▶ WHAT TO WORK ON:
Starting with the line that includes "Task: Open the K線 candlestick chart view", write out every remaining line of the records below exactly as it appears, leaving out any images.

::: EXCERPTED DATA :::

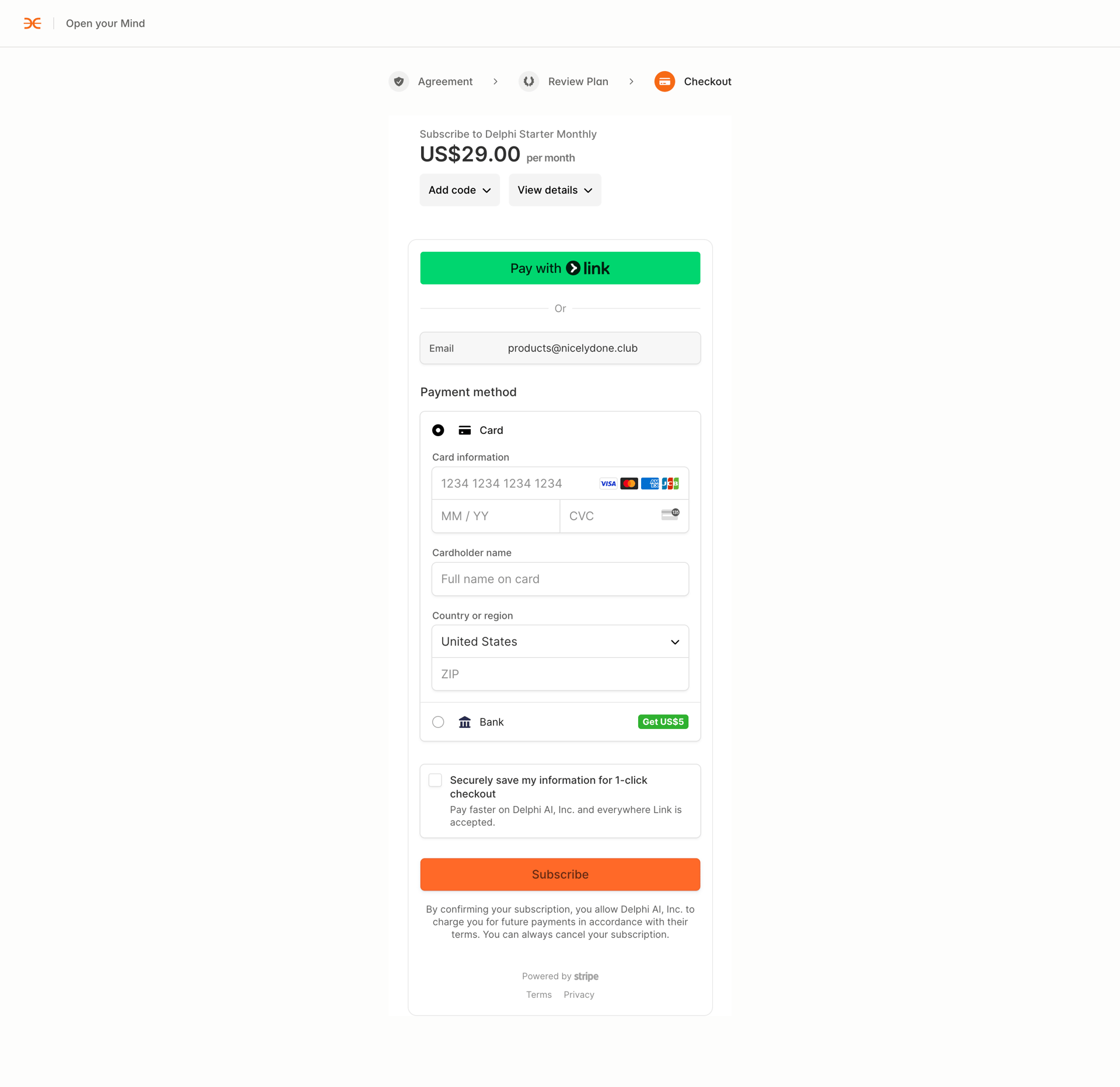
Task: Click the bank building icon
Action: (465, 722)
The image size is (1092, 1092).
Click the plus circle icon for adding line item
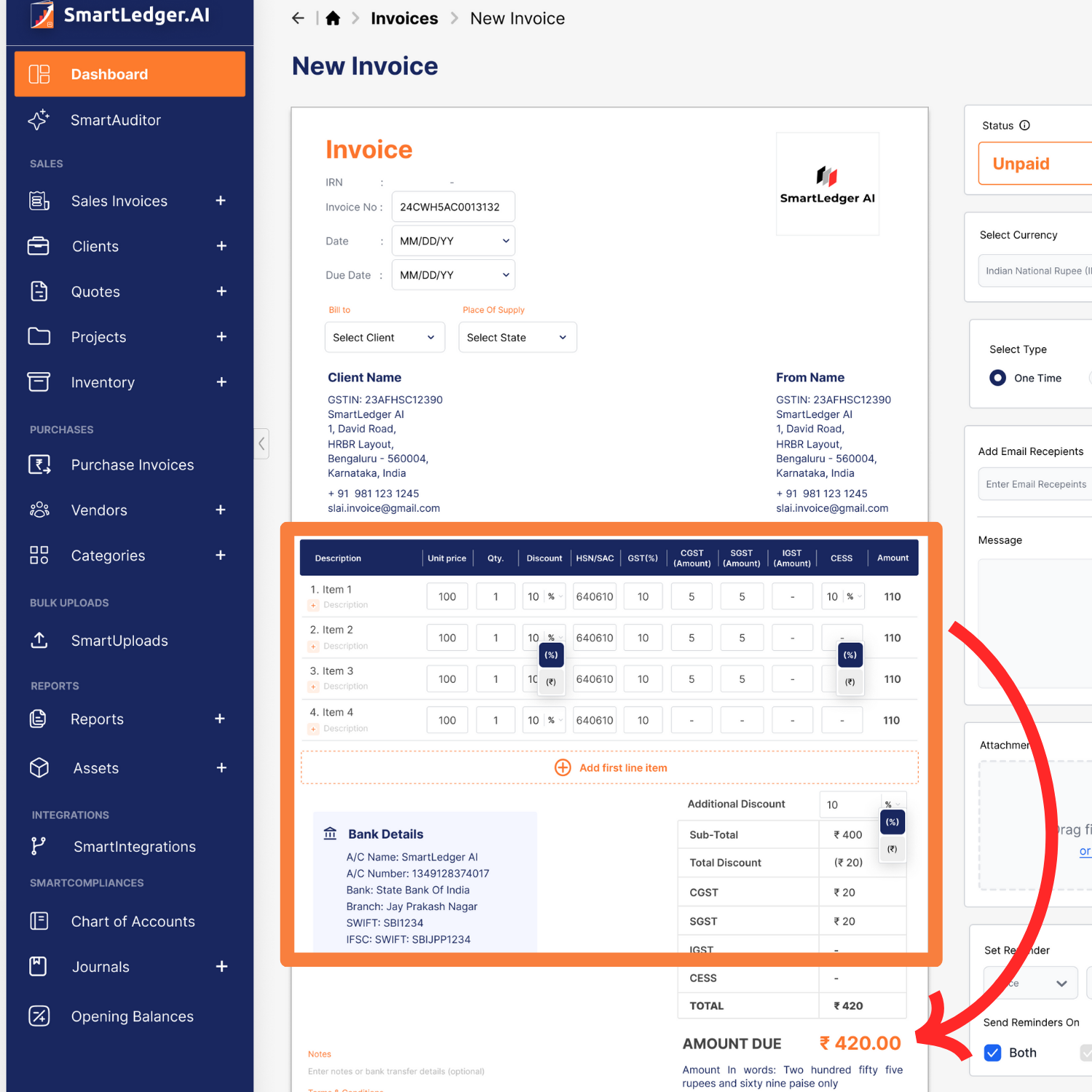pos(563,767)
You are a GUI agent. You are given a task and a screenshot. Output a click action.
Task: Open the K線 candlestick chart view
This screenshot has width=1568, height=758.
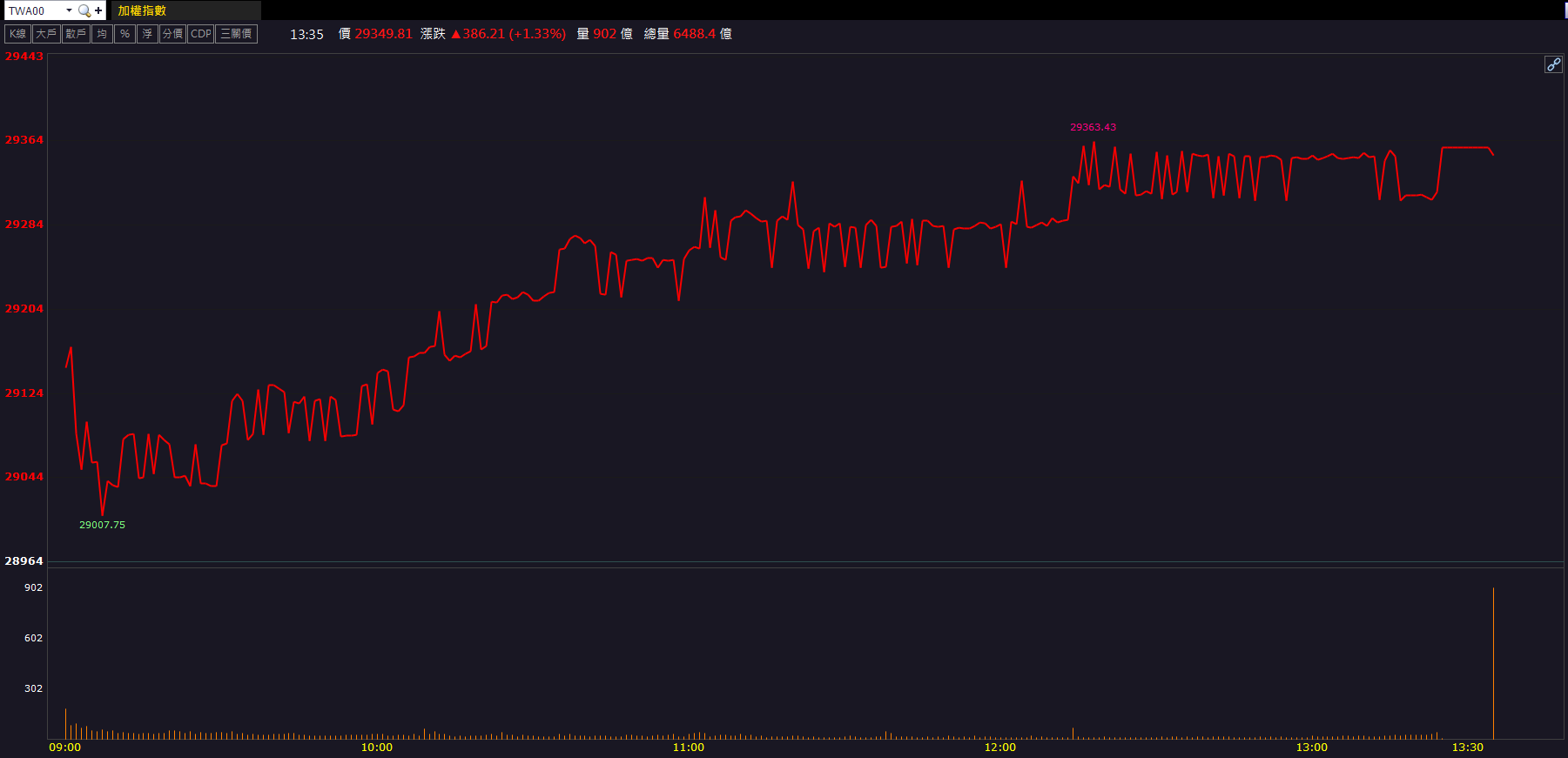pos(17,34)
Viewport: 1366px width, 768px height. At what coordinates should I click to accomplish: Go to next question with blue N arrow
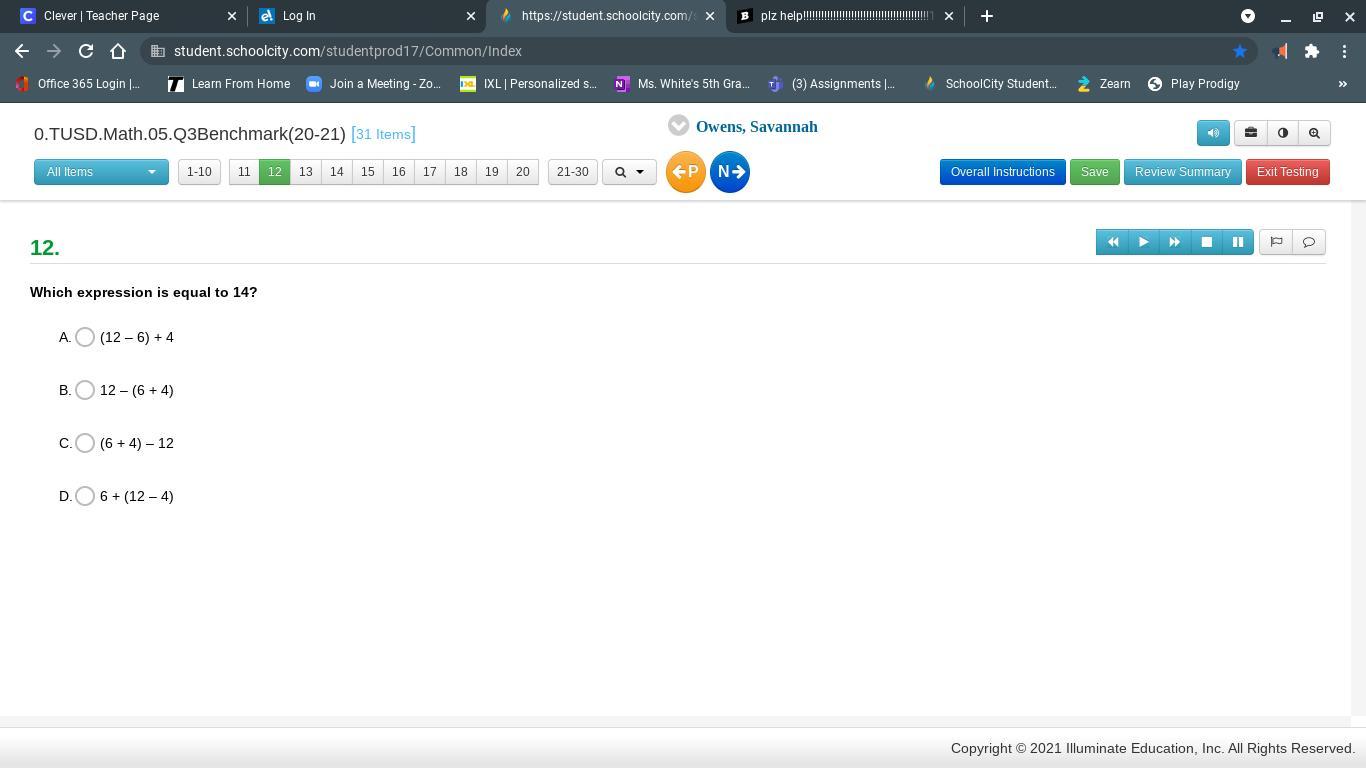tap(730, 172)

:::

▶ RESULT:
Task: Open the K線 candlestick chart view
This screenshot has width=1568, height=758.
pos(17,34)
Viewport: 1366px width, 768px height. At what coordinates should I click to accomplish: Go to next question with blue N arrow
tap(730, 172)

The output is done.